Answer:
(c) x^2+4x-21=0
(b) (x-y)(x+y)
Explanation:
1.
A quadratic is conveniently solved using the technique of completing the square when the leading coefficient can be factored from the variable terms, and the resulting linear term has an even coefficient.
2x^3-12x^2+5x-30=0
Not a quadratic. When the only real root is factored out, the result is ...
(x -6)(2x^2 +5) = 0
The quadratic factor has no linear term, so "completing the square" cannot be used.
5x^2+7x=12
The leading coefficient is not a factor of the linear term, so using "completing the square" gets messy.
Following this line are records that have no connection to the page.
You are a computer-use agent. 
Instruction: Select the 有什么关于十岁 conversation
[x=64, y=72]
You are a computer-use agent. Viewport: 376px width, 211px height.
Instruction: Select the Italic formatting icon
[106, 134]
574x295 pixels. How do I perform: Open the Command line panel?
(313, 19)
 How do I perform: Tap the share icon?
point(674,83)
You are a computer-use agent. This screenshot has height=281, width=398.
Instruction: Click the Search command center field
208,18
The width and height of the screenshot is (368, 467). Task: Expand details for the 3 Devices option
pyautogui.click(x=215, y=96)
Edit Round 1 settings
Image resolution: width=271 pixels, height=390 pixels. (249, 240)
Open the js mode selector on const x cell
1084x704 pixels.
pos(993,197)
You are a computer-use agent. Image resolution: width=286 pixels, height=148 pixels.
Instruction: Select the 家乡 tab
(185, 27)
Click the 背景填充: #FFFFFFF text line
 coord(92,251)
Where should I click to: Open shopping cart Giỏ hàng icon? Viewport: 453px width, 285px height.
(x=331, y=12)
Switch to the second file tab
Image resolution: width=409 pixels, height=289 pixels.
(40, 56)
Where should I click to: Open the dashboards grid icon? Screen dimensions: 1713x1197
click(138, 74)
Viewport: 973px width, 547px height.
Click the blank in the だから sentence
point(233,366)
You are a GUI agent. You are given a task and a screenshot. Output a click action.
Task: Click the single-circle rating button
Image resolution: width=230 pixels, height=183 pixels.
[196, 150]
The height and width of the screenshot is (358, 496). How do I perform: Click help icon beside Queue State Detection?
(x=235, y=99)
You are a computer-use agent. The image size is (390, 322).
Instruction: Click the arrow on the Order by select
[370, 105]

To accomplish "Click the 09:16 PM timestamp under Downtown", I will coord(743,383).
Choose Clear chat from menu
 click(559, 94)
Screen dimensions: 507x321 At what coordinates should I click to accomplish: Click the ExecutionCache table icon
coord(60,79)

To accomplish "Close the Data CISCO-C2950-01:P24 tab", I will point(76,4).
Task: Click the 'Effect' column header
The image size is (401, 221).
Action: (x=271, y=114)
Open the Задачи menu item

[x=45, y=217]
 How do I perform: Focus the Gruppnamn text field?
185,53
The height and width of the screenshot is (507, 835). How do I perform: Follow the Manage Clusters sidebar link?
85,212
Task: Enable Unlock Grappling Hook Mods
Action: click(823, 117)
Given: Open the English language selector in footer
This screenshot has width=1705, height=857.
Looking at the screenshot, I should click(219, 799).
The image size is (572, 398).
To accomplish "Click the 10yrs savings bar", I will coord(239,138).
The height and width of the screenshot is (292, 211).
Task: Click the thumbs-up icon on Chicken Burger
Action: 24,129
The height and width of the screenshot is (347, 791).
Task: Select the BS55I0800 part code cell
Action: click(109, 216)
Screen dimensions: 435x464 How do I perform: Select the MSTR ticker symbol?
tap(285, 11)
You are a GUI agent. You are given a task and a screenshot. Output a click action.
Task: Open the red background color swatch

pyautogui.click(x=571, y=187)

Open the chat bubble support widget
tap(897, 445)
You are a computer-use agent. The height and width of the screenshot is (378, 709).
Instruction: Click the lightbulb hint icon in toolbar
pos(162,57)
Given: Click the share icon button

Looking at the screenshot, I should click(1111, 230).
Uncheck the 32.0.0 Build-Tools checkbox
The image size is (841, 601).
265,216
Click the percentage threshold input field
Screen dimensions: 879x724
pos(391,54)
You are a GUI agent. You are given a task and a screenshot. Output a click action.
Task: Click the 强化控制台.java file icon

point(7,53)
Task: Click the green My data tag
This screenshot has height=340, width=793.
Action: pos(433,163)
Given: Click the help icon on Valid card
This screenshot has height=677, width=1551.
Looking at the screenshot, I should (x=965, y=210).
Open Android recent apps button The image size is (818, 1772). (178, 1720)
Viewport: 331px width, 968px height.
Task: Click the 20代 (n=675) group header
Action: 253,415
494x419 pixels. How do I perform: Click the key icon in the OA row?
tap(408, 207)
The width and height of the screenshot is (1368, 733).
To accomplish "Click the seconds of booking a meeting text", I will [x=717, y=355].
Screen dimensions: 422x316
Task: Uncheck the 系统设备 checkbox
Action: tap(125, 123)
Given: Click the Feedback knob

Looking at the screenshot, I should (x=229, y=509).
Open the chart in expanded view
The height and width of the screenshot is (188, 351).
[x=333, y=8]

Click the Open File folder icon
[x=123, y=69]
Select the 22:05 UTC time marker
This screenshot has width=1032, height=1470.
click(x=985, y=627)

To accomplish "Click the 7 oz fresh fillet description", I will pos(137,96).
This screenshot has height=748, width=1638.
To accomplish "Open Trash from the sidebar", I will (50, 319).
That may not be the best solution method for this.
5x^2 +7x = 12 ⇒ 5(x^2 +1.4x) = 12 ⇒ 5(x +0.7)^2 = 12 +5(0.49)
⇒ x = -0.7 ± √(14.45/5) = -0.7 ±1.7
Solution is possible, but fractions get involved right away. Completing the square may not be the best choice of solution method.
x^2+4x-21=0
The leading coefficient is 1, and the linear term has an even coefficient. These are the ideal conditions for solution using "completing the square."
x^2 +4x -21 = 0 ⇒ (x +2)^2 = 25 ⇒ x = -2 ±5
x^2=81
There is no linear term, so "completing the square" cannot be used.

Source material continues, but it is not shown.